Le "Cantique des Cantiques" de Roland Magnabosco

Roland MagnaboscoRoland Magnabosco est chef de chœur à Paris, auteur compositeur de musique religieuse ou liturgique, et de pièces instrumentales religieuses ou profanes. Il compose notamment de nombreux chants du Renouveau charismatique, et pour des communautés,. Il a aussi réalisé deux messes commandées par France-culture.
Il produit également des bandes sonores pour le multimédia et le théâtre, ainsi que des fonds sonores d’expositions d’arts plastiques et de sculptures. Il assure enfin des formations chorales et la direction de concerts.
Il a dernièrement créé la musique de « Pomogui ! ou le cri de l’Humanité » (novembre et décembre 2007 - http://ndjasg.perso.neuf.fr/annonces/pomogui20071213.html).
Le Cantique des Cantiques
Ce livre de la Bible, bien que "petit", a inspiré beaucoup de musiciens à travers les siècles, du temps de Palestrina à nos jours… Il est vrai que le texte est fascinant. Lors d'une première approche, il "chante" merveilleusement la quête mutuelle de deux amants qui ne cessent de se chercher même quand ils se sont trouvés. Car chacun pressent que l'autre a une profondeur d'amour toujours plus grande à révéler. Les images de l'Orient disputent leur chatoiement aux parfums capiteux des cèdres et des fleurs et au goût généreux des raisins, grenades et pommes bienfaisantes.

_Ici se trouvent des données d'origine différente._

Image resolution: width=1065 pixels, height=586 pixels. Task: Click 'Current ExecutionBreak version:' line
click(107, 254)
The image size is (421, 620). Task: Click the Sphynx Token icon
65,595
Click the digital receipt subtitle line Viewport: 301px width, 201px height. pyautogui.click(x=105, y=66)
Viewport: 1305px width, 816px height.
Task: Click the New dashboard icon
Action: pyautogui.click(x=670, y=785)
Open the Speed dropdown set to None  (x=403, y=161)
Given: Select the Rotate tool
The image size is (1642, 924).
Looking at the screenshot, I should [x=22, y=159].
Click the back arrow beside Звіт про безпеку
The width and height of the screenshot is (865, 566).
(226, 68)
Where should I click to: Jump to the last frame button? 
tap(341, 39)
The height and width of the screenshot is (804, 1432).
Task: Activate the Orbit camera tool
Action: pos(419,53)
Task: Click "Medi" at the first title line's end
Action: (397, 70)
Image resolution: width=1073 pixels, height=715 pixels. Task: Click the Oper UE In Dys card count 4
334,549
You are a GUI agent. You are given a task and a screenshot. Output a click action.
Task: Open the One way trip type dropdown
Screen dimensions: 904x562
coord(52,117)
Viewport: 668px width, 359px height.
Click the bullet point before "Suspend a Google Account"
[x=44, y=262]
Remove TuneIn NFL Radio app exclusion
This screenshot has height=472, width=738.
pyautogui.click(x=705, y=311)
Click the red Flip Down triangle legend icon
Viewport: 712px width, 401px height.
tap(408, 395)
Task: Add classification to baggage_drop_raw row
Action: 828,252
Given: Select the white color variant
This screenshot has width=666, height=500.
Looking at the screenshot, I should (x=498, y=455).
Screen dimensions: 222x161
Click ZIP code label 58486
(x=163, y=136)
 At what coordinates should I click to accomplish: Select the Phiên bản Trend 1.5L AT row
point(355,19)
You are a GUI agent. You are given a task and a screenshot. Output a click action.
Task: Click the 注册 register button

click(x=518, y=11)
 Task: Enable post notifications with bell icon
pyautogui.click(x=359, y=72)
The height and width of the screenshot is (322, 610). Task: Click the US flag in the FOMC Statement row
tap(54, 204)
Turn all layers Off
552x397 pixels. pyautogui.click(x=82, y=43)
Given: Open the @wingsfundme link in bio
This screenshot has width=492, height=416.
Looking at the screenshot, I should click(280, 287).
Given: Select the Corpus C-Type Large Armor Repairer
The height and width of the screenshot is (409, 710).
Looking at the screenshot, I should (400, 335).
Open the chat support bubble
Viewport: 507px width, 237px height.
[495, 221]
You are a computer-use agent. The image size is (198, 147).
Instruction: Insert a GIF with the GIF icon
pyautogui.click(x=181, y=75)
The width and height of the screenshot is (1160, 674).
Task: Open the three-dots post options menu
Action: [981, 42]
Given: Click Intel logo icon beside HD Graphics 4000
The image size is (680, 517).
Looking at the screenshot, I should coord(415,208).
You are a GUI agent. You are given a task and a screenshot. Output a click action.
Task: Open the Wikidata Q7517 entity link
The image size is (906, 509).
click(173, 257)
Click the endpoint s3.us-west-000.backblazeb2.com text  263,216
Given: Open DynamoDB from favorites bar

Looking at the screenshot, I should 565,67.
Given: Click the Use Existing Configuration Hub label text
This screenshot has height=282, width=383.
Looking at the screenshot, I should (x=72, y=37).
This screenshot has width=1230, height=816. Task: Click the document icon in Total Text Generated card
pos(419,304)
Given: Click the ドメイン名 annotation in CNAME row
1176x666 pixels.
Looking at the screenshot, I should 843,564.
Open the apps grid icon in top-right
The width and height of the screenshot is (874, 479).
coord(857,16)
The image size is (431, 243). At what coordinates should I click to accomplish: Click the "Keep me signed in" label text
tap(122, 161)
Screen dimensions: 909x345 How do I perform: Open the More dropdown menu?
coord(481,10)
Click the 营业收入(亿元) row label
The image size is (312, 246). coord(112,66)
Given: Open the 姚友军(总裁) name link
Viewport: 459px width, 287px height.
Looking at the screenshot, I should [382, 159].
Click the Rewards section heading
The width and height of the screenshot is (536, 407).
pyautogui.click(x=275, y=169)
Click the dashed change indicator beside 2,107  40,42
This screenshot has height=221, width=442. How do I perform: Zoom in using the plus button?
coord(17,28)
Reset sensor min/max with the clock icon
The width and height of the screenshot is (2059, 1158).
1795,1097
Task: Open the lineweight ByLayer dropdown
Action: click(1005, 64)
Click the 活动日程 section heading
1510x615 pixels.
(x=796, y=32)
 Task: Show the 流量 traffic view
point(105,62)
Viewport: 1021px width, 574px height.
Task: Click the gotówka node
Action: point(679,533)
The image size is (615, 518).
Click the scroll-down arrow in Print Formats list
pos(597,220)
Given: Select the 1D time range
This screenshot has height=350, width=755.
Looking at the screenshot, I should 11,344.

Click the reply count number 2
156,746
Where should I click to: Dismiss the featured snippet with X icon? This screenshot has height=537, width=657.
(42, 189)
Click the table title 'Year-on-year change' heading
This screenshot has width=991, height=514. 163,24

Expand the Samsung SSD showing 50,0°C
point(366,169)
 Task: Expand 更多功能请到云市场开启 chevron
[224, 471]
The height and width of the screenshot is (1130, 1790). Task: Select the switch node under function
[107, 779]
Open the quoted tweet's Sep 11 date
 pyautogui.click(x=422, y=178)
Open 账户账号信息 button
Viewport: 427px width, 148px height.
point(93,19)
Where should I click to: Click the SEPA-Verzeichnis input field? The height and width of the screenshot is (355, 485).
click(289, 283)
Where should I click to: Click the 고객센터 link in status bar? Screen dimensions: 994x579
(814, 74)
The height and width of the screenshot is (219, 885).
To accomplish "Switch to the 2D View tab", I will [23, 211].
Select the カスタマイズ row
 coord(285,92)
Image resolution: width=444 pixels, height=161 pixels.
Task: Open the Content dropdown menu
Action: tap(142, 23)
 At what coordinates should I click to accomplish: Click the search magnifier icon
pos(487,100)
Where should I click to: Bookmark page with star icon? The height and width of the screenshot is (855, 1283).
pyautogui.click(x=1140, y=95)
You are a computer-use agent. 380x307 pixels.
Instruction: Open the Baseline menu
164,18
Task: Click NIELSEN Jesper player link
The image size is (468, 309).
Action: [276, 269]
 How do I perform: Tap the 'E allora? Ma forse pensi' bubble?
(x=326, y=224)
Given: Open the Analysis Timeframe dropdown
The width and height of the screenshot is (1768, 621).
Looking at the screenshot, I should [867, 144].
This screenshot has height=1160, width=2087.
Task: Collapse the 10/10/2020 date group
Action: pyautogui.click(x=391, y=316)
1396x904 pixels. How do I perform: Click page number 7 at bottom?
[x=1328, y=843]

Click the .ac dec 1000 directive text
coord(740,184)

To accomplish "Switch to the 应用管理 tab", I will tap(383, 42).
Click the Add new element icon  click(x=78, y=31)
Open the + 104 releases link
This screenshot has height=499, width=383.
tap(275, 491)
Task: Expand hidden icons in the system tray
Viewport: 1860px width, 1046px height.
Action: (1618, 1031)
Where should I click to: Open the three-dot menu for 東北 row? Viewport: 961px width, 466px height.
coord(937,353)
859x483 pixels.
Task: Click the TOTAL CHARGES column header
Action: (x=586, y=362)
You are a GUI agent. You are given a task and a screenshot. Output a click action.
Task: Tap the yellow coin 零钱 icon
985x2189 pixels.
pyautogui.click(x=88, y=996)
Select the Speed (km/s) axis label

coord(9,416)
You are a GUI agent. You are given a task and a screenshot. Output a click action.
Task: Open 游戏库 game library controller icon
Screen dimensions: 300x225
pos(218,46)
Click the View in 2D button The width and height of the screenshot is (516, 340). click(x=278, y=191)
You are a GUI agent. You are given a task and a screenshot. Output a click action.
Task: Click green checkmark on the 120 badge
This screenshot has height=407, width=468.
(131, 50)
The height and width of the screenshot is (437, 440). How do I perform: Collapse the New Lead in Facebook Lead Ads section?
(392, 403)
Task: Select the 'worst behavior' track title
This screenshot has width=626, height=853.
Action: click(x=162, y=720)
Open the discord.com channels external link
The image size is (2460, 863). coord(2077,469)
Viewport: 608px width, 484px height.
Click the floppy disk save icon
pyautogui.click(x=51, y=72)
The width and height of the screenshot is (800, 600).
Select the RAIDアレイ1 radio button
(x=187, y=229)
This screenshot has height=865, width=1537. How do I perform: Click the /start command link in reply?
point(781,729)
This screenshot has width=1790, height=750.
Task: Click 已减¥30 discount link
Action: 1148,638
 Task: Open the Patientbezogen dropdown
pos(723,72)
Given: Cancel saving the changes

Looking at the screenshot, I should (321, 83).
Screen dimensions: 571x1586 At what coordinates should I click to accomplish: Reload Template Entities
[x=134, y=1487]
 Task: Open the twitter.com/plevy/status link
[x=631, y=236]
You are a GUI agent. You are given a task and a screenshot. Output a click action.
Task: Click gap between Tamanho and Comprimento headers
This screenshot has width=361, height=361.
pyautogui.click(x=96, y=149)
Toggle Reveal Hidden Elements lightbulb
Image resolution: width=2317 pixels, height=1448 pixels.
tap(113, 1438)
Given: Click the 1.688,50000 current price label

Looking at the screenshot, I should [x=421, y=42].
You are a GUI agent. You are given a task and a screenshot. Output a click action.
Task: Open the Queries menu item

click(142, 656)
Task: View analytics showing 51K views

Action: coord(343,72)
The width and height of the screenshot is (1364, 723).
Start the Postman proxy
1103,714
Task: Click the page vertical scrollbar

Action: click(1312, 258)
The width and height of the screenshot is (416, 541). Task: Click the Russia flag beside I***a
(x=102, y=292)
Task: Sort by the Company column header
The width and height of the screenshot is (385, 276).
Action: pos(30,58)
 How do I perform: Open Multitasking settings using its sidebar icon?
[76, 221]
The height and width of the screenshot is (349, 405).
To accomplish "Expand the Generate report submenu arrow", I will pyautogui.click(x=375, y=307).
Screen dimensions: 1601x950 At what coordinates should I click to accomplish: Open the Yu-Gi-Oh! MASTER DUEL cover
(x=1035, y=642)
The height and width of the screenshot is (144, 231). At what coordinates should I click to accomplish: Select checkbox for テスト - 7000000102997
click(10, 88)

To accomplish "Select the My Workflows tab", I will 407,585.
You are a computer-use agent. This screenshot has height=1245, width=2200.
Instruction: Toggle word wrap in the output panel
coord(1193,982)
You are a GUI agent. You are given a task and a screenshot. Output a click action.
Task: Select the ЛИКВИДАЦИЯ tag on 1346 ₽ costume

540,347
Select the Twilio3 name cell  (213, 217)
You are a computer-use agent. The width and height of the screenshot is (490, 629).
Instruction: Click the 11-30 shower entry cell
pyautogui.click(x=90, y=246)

Plus avant, le lecteur, voire le méditant, perçoit que ce Cantique est celui de tout un peuple qui recherche son Dieu comme mystérieusement présent et étrangement à venir. Afin de trouver sa plénitude en lui appartenant. Le chrétien voit se chercher et dialoguer L'Eglise — l'Epouse faite belle — et son Christ, son Roi.
Plus personnellement
Plus personnellement, on peut voir comment Dieu apprend à l'âme à le désirer, le chercher pour le goûter. Le texte inspiré nous en dit encore plus : Dieu lui-même fait son délice d'habiter l'âme qui le désire.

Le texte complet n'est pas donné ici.